Por mais que o tempo passe e que as organizações não governamentais (ONG) se desdobrem, os números parecem não melhorar. Depois dos ciclones Idai e Kenneth, que fustigaram o centro e o norte do país no ano passado, veio uma época de chuvas ainda mais grave do que habitualmente. E quando as famílias moçambicanas acreditavam que poderiam finalmente respirar um pouco, o coronavírus fechou as fronteiras do país, dificultando a entrada não apenas de ajuda humanitária mas também dos tão necessários turistas.
O último relatório da Organização Internacional para as Migrações (OIM) e do Instituto Nacional de Gestão de Catástrofes de Moçambique (INGC) revela que, atualmente, há 95 338 pessoas a viver em campos de reassentamento – mais 6 400 do que em dezembro passado. Mais de metade (54%) são crianças, sendo que os idosos representam apenas 6% dos desalojados. As províncias do centro do país, nomeadamente Sofala e Manica são, sem surpresa as que apresentam os números mais elevados.
Recorde-se que estas foram também as regiões mais afetadas pelo ciclone Idai, que em março do ano passado devastou aquela região, deixando um número de mortos que se estima próximo de um milhão e milhares de desalojados. O país ainda tenta reerguer-se daquela que foi a maior tragédia natural da História de Moçambique, mas a natureza parece não querer dar tréguas. O resultado: 76% dos desalojados (ou seja, 16 630 agregados familiares) ainda vivem em abrigos temporários. Mais de um ano depois, as soluções tardam mesmo em chegar.
O mesmo documento libertado pelas organizações internacionais revela que dos 71 campos de reassentamento atualmente ativados em Moçambique, 15 são acessíveis apenas por barco ou com veículos 4×4, o que dificulta significativamente o apoio aos agregados familiares ali presentes. No mesmo sentido, 51 dos campos revelam que a comida e o acesso a cuidados de saúde são as suas necessidades mais urgentes para suprir.
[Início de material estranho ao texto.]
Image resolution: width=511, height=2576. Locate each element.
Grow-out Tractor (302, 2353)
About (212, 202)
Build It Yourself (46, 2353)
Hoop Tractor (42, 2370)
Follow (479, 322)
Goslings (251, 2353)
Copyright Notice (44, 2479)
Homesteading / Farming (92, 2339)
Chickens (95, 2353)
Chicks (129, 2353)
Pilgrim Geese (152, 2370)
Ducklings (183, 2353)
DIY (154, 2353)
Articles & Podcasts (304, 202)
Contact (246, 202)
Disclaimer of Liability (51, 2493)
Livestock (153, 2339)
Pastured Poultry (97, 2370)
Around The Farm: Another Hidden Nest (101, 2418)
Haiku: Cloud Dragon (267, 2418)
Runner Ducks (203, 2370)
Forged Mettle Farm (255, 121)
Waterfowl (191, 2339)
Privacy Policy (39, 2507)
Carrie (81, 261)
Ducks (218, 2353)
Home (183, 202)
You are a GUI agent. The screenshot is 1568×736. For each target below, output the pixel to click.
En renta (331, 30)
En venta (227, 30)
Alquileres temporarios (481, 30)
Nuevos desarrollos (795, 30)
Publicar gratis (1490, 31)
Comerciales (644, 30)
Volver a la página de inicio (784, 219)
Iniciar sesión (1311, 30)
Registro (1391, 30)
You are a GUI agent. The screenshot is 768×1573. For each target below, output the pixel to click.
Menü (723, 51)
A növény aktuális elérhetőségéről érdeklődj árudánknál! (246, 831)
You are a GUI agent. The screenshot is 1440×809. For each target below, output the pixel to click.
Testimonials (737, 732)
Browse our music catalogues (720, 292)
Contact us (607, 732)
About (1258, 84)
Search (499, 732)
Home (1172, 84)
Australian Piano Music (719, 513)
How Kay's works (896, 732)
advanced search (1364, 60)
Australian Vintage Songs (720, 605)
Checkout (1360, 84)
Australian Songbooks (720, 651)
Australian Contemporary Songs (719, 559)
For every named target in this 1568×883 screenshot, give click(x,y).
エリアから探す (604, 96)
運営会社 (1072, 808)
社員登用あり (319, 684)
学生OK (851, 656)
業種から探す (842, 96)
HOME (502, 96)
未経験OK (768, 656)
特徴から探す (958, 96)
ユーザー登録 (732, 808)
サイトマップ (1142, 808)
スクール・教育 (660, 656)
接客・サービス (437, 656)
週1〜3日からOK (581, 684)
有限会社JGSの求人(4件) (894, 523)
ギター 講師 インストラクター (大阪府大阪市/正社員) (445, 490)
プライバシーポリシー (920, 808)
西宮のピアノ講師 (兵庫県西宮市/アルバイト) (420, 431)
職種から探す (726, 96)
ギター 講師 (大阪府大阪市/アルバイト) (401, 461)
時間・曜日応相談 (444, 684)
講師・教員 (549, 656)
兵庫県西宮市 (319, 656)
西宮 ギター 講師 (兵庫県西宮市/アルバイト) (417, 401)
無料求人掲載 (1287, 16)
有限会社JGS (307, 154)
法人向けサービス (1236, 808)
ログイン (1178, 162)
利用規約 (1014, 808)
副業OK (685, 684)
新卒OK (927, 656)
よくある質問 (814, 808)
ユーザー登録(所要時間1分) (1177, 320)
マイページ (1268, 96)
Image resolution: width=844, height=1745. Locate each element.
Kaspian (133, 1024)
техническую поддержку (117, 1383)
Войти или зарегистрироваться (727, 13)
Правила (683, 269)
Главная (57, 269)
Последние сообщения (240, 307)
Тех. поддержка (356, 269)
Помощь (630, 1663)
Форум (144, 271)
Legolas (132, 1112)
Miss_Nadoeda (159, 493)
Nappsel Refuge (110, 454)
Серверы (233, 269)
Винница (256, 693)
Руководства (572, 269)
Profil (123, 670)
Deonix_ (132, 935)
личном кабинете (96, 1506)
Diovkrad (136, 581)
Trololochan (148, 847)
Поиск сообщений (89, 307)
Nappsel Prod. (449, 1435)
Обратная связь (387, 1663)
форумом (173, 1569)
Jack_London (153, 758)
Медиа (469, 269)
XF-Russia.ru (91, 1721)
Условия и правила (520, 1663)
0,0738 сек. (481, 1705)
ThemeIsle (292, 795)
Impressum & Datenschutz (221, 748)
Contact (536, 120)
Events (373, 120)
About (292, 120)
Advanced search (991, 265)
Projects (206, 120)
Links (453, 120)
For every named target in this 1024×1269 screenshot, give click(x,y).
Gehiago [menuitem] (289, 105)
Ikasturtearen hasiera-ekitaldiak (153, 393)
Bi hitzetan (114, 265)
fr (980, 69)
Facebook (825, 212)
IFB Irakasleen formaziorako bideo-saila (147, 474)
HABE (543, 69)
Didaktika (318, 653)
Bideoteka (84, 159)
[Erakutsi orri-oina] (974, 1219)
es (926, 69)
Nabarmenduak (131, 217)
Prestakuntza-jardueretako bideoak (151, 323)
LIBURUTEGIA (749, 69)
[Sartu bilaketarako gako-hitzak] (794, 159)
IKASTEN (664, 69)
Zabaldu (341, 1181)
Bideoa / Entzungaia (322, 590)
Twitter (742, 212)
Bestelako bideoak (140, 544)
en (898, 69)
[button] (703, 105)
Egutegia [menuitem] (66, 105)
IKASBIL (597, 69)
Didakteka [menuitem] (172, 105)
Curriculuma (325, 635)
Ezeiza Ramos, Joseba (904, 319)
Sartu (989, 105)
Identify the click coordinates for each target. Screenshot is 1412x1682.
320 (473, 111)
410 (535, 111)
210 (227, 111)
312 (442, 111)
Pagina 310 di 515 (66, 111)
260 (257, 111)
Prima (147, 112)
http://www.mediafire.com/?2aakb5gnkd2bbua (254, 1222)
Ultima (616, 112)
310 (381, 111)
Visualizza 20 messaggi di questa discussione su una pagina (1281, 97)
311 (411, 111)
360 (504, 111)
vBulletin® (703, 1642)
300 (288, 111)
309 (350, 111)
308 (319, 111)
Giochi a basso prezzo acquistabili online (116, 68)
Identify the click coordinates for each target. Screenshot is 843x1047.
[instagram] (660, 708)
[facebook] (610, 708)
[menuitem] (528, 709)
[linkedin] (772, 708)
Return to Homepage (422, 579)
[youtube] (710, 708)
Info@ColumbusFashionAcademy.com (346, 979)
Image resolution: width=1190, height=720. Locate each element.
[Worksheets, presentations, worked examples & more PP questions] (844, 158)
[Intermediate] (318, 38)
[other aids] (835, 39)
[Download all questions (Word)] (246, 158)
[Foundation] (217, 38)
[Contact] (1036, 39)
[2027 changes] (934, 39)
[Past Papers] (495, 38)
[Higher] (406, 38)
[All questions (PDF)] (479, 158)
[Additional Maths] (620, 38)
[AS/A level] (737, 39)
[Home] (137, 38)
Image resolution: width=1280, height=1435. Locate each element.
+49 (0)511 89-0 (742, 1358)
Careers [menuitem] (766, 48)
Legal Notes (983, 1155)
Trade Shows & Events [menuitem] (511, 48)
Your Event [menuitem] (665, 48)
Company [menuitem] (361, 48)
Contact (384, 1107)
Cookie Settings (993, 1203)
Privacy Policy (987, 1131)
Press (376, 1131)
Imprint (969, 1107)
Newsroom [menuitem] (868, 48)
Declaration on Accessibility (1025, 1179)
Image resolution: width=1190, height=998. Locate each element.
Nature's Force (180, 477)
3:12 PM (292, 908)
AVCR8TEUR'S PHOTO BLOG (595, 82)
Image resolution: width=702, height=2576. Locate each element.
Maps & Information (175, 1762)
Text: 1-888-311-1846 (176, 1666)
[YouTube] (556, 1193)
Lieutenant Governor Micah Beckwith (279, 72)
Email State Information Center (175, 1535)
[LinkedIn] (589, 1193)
Ainda no topo das necessidades das famílias estão bens essenciais como colchões e mantas para dormir, utensílios de cozinha ou redes anti-mosquito. Produtos que as pessoas garantem não conseguir comprar por falta de dinheiro, numa altura em que a economia se debate com uma grave crise (o Standard Bank apontou recentemente para uma recessão de 0,9% e perdas exponenciais de emprego), e em que a agricultura, principal forma de sustento daquelas pessoas, não está a conseguir vingar – houve os ciclones, depois secas severas e depois chuvas torrenciais. Os terrenos estão saturados, as sementes desapareceram, as colheitas que vingaram foram insuficientes.
Também o acesso a água e saneamento básico continua a ser um problema, o que não ajuda em época de pandemia devido à Covid-19. E apesar de os números oficiais apontarem para ‘apenas’ 254 infetados no país, a verdade é que o número reduzido de testes dificilmente traçará um cenário concreto do impacto do novo coronavírus naquele território.
Em declarações recentes à Visão, o responsável da Helpo em Moçambique, Carlos Almeida, dava conta de que os hospitais e profissionais de saúde estavam a dar o seu melhor no combate à doença, e que as comunidades estavam comprometidas com as medidas de contenção, mas admitia que será difícil perceber os números reais do impacto da pandemia.
São várias as ONG presentes no terreno que se dedicam agora a combater a proliferação do vírus em Moçambique, tendo realocado recursos à linha da frente no combate à Covid-19.